Our time in Naples had come to an end and our next stop was Capri. We checked out of the Palazzo Caracciolo Napoli and have to say this hotel is immaculate. The staff were extremely friendly and working under difficult Covid-19 times did not phase them. Masks were always worn, hand sanitiser was provided and temperatures were taken. The Covid-19 measures did mean that the spa was closed which was disappointing but completely understandable in the circumstances. The hotel is a great location and sits outside of the hustle and bustle of the main piazzas. The rooms are stunning, breakfast was delicious and the hotel as a whole was a great all-rounder.

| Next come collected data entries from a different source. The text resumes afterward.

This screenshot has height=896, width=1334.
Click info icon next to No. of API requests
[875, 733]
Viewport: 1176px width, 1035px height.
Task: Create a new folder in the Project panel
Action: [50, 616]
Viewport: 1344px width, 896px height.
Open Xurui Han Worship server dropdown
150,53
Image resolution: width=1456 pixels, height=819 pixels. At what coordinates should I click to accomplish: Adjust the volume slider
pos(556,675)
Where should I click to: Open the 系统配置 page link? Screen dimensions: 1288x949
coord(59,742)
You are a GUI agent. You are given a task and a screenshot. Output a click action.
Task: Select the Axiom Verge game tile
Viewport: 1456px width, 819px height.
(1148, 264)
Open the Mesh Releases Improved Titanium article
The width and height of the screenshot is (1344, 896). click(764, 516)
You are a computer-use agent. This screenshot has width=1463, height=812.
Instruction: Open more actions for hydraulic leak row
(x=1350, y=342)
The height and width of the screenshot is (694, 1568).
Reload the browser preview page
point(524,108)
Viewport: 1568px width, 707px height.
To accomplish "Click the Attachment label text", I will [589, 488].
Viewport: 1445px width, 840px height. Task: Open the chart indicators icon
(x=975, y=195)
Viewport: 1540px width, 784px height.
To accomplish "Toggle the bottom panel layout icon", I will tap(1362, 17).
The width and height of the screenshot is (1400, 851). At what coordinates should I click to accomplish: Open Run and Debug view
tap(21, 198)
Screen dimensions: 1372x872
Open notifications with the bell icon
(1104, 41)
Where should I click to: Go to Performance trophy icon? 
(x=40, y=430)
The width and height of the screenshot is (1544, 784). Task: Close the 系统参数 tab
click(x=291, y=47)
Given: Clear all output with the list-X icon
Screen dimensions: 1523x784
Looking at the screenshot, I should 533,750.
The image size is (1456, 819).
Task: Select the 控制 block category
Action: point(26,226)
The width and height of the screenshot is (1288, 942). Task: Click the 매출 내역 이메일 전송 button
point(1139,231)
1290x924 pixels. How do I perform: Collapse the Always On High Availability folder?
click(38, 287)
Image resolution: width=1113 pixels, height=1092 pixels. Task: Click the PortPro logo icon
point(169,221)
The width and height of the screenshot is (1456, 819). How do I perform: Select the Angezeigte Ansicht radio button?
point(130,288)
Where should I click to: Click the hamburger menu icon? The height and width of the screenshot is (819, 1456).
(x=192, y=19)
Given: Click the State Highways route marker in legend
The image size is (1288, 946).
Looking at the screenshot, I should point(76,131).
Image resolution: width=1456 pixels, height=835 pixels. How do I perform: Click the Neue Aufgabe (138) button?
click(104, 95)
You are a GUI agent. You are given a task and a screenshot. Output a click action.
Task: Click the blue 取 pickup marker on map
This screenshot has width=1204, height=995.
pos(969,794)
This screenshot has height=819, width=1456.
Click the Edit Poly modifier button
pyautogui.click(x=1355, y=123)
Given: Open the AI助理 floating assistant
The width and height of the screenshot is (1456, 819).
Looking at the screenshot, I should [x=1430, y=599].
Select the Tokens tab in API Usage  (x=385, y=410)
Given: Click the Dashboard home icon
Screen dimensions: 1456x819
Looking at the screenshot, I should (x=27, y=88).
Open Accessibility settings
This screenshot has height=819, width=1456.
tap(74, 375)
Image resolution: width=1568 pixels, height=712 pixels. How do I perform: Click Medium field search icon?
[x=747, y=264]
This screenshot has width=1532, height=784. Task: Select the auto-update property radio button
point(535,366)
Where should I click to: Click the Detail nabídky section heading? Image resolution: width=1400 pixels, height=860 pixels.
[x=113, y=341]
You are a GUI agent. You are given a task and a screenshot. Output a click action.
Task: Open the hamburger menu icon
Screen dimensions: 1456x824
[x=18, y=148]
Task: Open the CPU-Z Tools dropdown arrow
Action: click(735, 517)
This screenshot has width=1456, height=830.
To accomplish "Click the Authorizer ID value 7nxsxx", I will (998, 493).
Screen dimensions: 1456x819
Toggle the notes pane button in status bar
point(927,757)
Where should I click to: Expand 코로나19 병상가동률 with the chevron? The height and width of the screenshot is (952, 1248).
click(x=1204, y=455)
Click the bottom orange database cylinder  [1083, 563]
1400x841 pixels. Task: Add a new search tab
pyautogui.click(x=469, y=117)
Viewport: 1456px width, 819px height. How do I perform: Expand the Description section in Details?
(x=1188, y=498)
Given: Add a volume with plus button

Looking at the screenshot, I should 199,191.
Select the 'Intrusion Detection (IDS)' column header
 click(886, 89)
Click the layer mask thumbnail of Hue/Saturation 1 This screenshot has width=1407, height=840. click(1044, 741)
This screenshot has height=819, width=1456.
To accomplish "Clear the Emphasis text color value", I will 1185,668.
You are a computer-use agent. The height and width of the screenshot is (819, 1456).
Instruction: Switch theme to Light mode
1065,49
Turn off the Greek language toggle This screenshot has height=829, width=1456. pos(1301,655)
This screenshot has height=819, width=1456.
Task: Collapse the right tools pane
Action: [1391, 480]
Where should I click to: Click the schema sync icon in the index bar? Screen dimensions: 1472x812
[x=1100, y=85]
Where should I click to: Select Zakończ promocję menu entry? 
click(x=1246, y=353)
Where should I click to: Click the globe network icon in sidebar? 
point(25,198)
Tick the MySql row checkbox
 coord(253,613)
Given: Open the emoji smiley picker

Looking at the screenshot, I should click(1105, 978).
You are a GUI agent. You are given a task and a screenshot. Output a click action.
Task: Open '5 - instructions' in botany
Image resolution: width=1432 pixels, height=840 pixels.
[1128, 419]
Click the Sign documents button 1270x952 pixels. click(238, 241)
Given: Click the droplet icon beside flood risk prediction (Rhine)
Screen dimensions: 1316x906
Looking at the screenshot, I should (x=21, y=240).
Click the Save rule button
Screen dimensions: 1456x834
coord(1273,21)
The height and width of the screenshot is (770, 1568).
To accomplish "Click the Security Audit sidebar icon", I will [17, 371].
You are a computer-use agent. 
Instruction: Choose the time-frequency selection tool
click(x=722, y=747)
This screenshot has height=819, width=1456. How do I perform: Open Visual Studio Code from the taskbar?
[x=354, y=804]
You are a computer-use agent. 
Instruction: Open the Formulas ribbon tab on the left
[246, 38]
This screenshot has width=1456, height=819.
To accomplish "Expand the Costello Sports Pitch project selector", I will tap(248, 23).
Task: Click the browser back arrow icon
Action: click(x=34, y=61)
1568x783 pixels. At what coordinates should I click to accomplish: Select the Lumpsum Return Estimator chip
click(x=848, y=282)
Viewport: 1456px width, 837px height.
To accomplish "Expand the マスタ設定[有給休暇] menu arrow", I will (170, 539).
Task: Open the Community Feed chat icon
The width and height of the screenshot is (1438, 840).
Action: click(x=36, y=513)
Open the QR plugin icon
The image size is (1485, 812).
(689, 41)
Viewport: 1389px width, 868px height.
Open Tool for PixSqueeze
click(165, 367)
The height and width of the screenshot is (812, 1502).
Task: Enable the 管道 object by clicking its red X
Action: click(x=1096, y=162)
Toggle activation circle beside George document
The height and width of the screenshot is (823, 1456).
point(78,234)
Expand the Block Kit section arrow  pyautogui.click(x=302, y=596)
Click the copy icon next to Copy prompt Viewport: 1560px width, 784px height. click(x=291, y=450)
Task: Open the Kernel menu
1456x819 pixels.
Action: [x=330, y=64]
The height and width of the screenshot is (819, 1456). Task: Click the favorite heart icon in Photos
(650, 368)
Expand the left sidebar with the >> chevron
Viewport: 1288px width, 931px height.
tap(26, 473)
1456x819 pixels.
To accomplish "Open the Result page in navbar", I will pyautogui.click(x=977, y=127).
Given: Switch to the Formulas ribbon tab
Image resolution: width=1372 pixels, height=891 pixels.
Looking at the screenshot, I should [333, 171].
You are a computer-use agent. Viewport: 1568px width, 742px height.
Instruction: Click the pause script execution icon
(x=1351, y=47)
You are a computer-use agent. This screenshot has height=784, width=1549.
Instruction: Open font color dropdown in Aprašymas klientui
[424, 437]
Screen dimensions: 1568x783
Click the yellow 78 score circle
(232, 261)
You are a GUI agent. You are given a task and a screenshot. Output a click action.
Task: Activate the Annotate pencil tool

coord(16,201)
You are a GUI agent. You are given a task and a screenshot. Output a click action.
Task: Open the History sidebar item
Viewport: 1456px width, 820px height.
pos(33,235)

There is so much to do and see in this bustling, lively city but I would say you don’t need longer than two nights in Naples. We used the third as a base for visiting Pompei but you could choose to use Sorrento as your base for Pompei instead. Although you don’t need long in this city, don’t miss it out of your trip to the Amalfi coast. It has a lot of character and some incredible restaurants on offer which you do not want to miss.